(THE INPUT Opens)
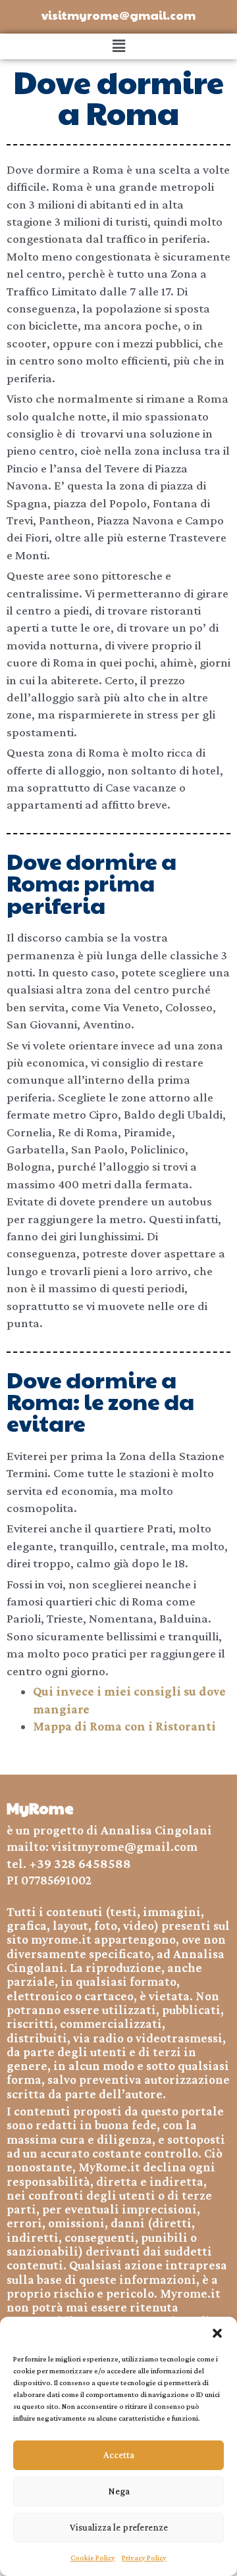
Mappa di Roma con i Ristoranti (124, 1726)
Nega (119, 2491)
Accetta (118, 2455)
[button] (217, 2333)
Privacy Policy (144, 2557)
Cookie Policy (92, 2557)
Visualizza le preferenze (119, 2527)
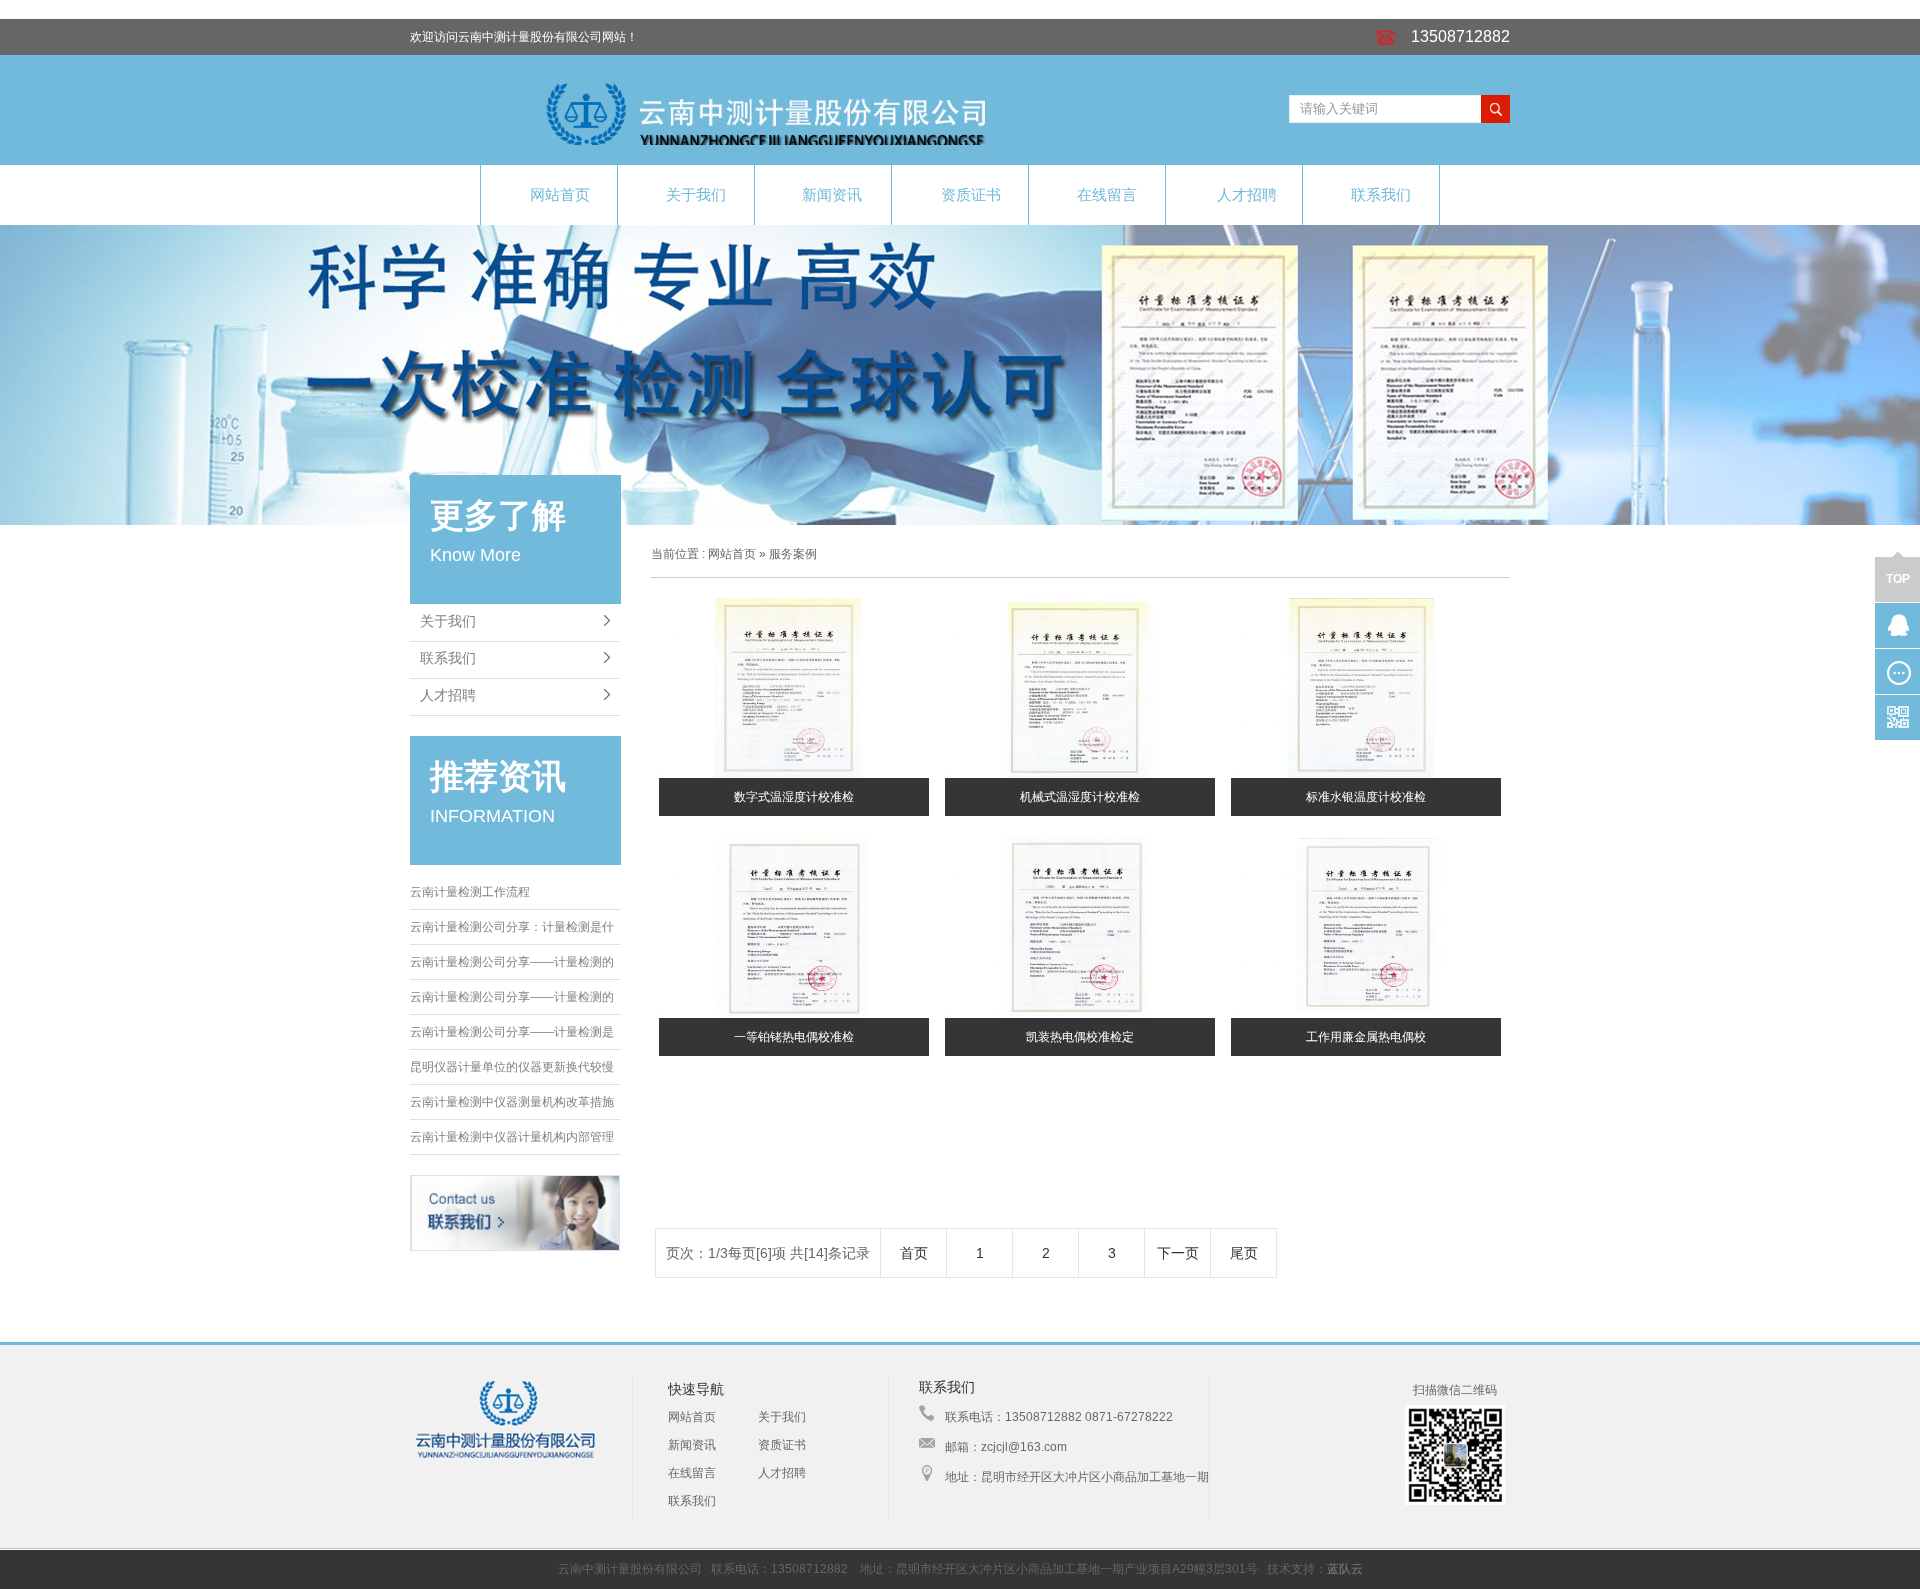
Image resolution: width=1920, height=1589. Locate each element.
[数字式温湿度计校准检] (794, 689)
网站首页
(THE INPUT Closes)
TASK DESCRIPTION: A faithful copy of every record is needed here. Leave the images out of it.

SOLUTION FOR THIS TASK:
Mappa di Roma con i Ristoranti (124, 1726)
Nega (119, 2491)
Accetta (118, 2455)
[button] (217, 2333)
Privacy Policy (144, 2557)
Cookie Policy (92, 2557)
Visualizza le preferenze (119, 2527)
Image resolution: width=1920, height=1589. Locate each element.
[数字式温湿度计校准检] (794, 689)
网站首页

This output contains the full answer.